▶ **PROBLEM STATEMENT**:
Going through the entries below, work out how many lines have the string "Select" in them. Give the number and nothing more.

Dataset excerpts:
((
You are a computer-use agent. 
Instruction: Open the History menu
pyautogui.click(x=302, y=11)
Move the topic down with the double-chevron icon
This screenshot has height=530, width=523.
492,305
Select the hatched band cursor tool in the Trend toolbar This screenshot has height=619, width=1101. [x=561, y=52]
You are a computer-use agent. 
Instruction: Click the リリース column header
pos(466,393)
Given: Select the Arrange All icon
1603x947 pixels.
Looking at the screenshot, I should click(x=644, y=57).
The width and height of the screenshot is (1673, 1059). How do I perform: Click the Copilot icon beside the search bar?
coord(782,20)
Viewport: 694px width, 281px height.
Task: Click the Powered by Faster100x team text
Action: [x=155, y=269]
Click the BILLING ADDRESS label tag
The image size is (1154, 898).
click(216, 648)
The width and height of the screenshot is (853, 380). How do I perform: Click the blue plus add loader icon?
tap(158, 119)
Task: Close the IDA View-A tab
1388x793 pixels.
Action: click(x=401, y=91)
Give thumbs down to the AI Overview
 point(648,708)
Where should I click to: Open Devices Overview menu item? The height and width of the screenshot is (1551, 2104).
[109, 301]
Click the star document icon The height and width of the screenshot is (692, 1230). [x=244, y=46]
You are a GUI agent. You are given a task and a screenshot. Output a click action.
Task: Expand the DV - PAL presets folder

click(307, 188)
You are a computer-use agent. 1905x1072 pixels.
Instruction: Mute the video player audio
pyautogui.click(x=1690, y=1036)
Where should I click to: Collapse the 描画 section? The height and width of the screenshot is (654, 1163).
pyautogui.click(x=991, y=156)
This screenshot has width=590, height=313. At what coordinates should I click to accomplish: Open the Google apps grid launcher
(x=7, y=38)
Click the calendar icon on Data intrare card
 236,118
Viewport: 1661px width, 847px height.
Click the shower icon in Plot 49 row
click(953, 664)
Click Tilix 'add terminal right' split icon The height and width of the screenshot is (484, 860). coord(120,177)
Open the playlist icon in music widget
))
▶ **EXERCISE RESPONSE**:
2